Using git revert has added a new commit which reverses exactly the changes made in the specified commit (after solving the conflict).

This is yet another good example of why making separate commits for each change is a good idea, so they can, potentially, be reversed if needed in the future with no fuss.

reset vs revert

Both commands let you undo things done in the past, but they both have very different use cases.

  • reset uses brute force, potentially with destructive consequences, to make those changes and is suitable only if the work has not been shared with others already. Use when you want to get rid of recent work you’re not happy with and start all over again.
  • revert is more lightweight and surgical, to target specific changes and creating new commits to history. Use when code has already been shared with others or when changes are small and clearly isolated.

Set aside your work safely with stash

It is not rare that, while you are working on some feature, you need to check something else in another branch. Very often this is the case when you want to try some contributor’s code as part of a pull request review process (see next episodes). You can commit the work you are doing, but if it is not in a state ready to be committed, what would you do?

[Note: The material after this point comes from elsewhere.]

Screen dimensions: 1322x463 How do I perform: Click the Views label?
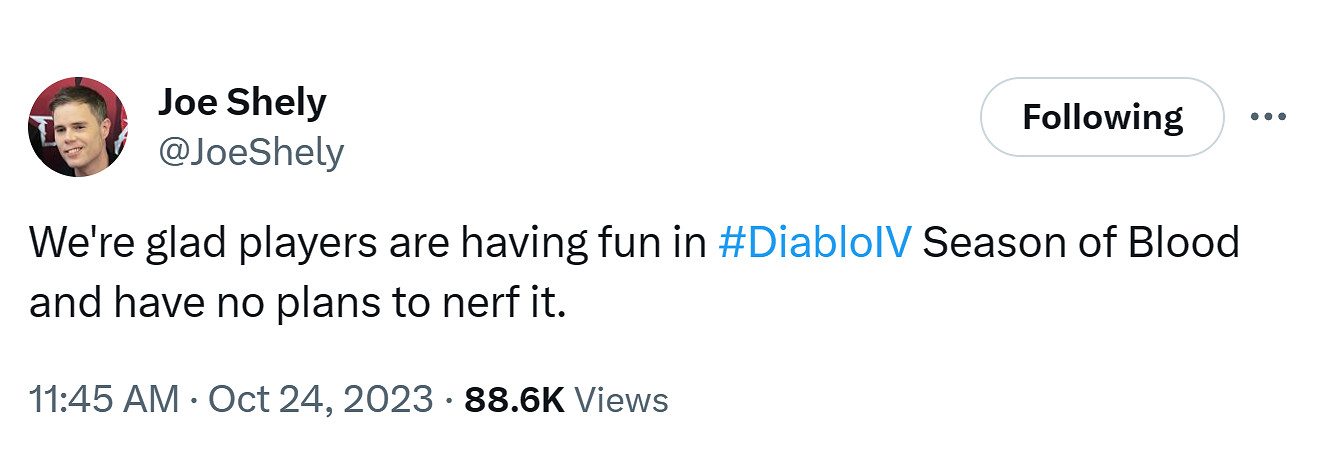click(622, 400)
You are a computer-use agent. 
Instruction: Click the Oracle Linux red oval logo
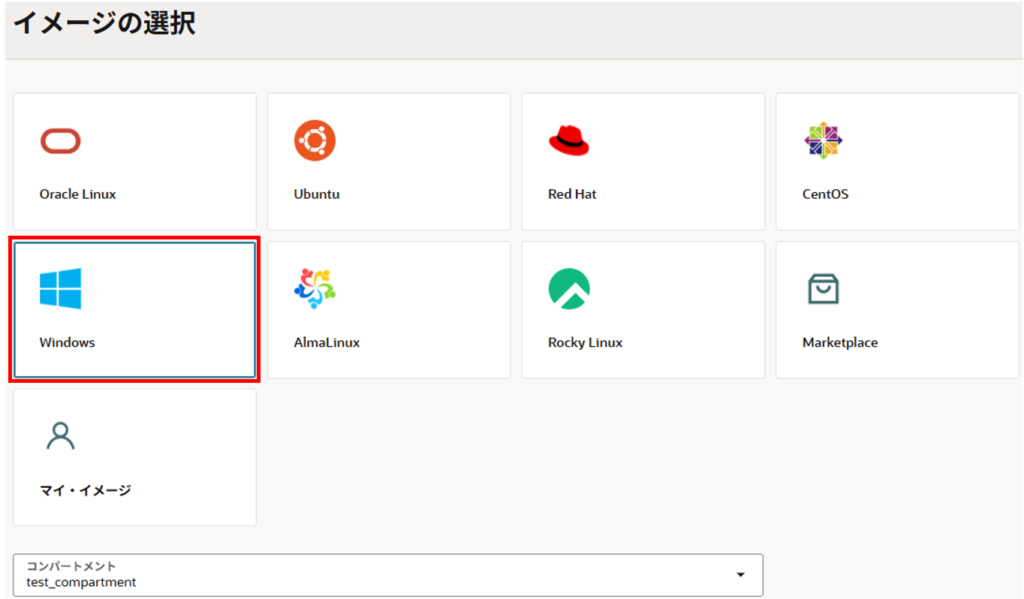[x=60, y=141]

git stash is the answer. It lets you put your current, uncommitted work aside in a special state, turning the working directory back to the way it was in the last commit. Then, you can easily switch branches, pull new ones or do whatever you want. Once you are ready to go back to work, you can recover the stashed work and continue as if nothing had happened.

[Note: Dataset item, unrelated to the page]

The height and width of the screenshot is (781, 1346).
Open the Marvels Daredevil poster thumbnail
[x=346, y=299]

The following are the git stash commands needed to make this happen:

Stash the current state of the repository, giving some message to remind yourself what was this about. The working directory becomes identical to the last commit.

git stash save "Some informative message"

List the stashes available in reverse chronological order (last one stashed goes on top).

git stash list

Extract the last stash of the list, updating the working directory with its content.

git stash pop

Extract the stash with the given number from the list, updating the working directory with its content.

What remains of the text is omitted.